On December 11, 2025, President Donald Trump signed an executive order (EO) seeking to limit states’ regulation of artificial intelligence (AI) and instead establish “a minimally burdensome national policy framework for AI.” Cooley’s alert summarizes the EO and explains what it could mean for corporate compliance programs. Here’s an excerpt:
Prepare for upheaval as states and the federal government clash over AI regulation
- In the short term, expect legal challenges. States and others may challenge the EO in court. In parallel, the federal government, following directives from the Justice Department’s AI litigation task force, may challenge state AI laws in court. However, unless paused by a court or revoked by a state, AI compliance requirements under state law remain in place.
- In the medium to long term, federal AI standards may be coming. Legislative proposals from White House officials must still be passed by Congress to have the force of law. However, other federal agencies may act sooner to regulate AI. For example, companies should keep a close eye on Federal Communications Commission and Federal Trade Commission rules that may affect their reporting requirements or result in AI regulatory investigations.
The alert notes that companies leveraging AI should anticipate potential changes in federal standards and enforcement priorities while continuing to comply with state laws that remain in effect. And, of course, companies that operate on a global basis need to consider regulations outside of the US as well.
For companies that are publicly held, planning to go public or engaging in private capital raising, disclosure obligations layer in yet another dynamic. If uncertainty around AI compliance or proposed updates to regulations could materially affect the company’s competitive position, legal exposure, or other matters that would make an investment in the company speculative or risky or materially affect the results of operations, it will be important to explain that in a straightforward way in offering documents and/or public reports.
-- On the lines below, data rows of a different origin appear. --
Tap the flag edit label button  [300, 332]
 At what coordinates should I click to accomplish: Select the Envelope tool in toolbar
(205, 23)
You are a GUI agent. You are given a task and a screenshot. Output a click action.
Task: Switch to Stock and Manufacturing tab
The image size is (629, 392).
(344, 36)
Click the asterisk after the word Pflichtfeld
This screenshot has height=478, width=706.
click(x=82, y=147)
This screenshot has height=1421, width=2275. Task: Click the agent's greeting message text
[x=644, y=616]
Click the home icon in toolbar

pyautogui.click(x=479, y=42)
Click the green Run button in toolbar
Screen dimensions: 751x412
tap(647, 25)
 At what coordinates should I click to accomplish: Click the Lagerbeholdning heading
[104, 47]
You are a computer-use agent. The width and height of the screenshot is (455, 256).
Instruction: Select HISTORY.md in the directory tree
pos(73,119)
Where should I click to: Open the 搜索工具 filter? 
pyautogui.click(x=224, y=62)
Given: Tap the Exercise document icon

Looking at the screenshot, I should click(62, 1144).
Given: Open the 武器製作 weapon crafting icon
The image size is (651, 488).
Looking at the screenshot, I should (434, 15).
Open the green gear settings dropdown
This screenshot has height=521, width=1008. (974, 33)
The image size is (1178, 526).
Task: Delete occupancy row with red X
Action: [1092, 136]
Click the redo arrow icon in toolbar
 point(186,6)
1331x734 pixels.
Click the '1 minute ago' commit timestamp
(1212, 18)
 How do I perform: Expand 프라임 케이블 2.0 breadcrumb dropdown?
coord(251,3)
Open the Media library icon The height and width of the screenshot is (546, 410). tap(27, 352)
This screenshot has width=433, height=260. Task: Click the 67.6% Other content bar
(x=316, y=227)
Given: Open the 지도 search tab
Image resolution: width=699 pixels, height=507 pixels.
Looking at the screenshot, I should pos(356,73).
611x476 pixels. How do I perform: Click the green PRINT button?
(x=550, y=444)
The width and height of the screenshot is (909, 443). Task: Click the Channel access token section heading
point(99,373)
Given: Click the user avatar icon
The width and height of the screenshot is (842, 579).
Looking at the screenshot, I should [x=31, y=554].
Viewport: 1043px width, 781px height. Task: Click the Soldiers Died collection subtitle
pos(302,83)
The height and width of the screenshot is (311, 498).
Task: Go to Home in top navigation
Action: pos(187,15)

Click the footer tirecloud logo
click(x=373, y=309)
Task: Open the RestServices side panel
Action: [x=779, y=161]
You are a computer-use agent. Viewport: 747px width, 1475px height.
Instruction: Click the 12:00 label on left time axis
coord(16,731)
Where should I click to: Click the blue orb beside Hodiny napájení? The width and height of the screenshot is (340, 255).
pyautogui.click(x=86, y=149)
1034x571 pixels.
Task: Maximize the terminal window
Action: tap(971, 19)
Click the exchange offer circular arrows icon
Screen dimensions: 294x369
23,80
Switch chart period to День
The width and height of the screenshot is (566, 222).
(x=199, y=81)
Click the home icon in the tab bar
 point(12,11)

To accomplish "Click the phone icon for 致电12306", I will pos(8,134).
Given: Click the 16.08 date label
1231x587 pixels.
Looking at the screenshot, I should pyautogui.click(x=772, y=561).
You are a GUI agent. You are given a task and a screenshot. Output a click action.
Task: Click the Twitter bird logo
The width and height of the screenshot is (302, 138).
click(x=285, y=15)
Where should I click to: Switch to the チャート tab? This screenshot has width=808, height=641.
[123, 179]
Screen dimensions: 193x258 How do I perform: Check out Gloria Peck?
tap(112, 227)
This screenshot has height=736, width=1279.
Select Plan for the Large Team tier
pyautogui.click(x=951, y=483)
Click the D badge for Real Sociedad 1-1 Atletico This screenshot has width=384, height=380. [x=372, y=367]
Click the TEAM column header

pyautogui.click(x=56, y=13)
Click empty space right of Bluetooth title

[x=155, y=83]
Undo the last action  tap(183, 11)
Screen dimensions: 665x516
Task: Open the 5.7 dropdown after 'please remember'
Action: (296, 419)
The EO does not change the need to be specific about AI in offering documents and reports when AI is a key aspect of the business. For example, investors and regulators want to understand what the company means by “artificial intelligence” and how it is used to create revenue or reduce costs. While it’s tempting to shoot for the moon when explaining AI opportunities, in the context of Securities and Exchange Commission filings and private offering documents, it is very important to be accurate. Companies may also want to consider disclosing how their board oversees AI-related risks and opportunities. Well-informed counsel is invaluable when balancing the need for market excitement with the need to protect against potential liabilities down the road.